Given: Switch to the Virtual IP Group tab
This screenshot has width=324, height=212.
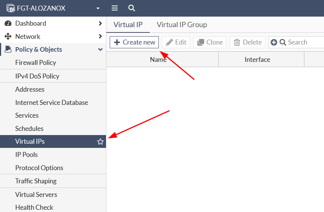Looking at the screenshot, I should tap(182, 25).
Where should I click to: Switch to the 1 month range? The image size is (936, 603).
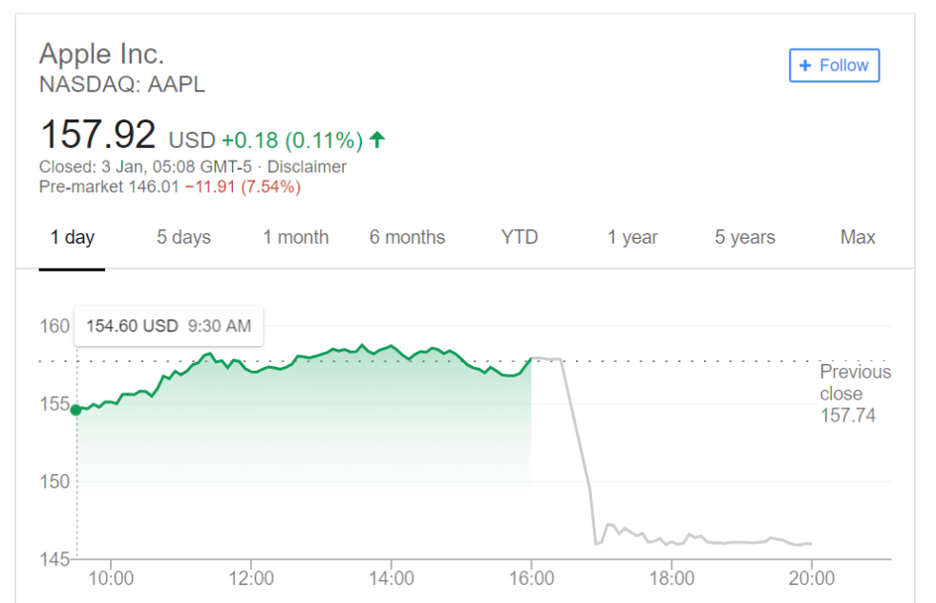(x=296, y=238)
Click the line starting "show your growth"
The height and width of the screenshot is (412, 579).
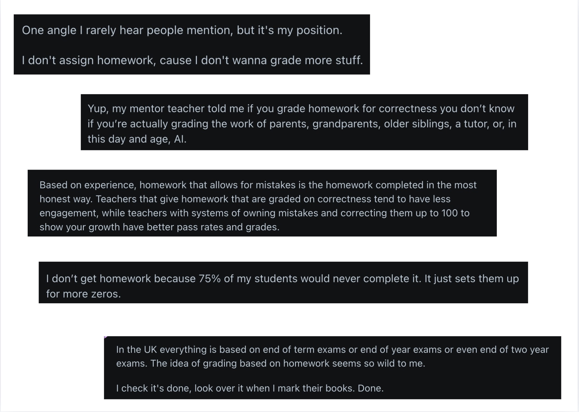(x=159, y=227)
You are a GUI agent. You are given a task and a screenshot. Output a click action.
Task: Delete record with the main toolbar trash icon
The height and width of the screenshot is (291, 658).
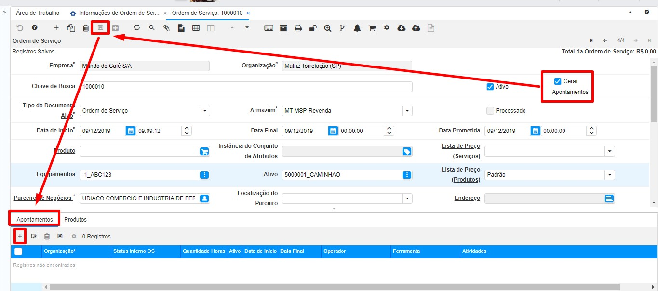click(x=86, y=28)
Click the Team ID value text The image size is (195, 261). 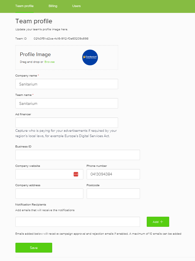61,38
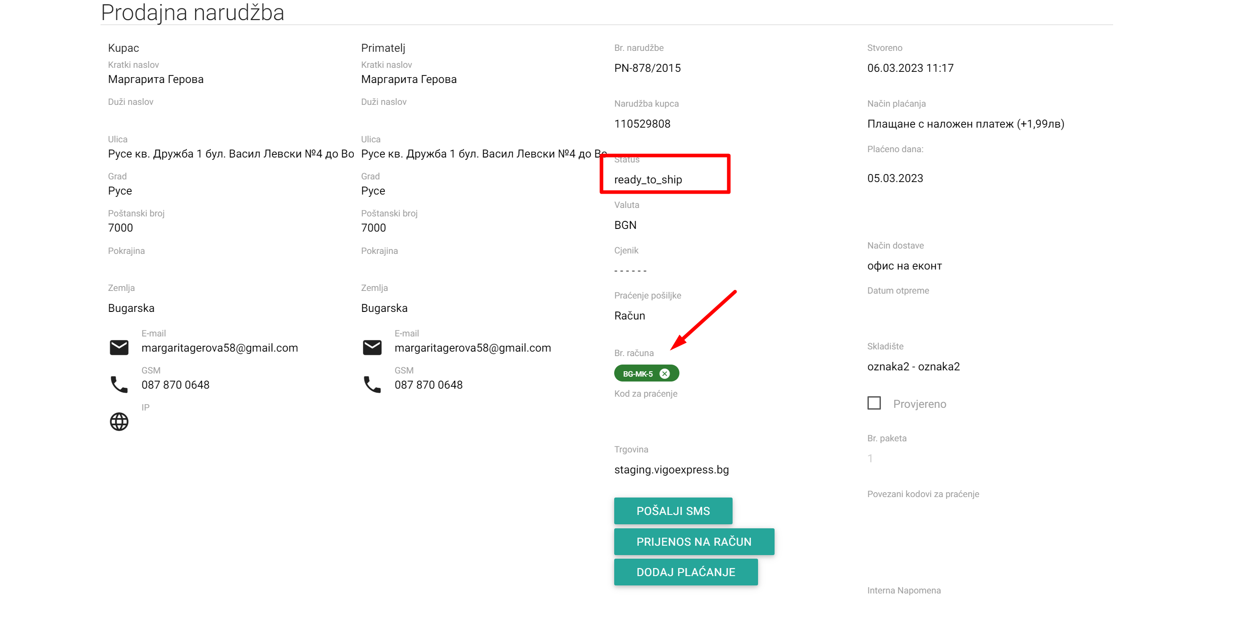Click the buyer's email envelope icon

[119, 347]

▶ _Your instructions_
Write out again the part of the data that opens with its first line and closes with the line containing "(x=296, y=238)", including both of those lines and leaving the pictures out.

▶ _Task response_
Given: Switch to the Virtual IP Group tab
This screenshot has width=324, height=212.
Looking at the screenshot, I should tap(182, 25).
Where should I click to: Switch to the 1 month range? The image size is (936, 603).
(x=296, y=238)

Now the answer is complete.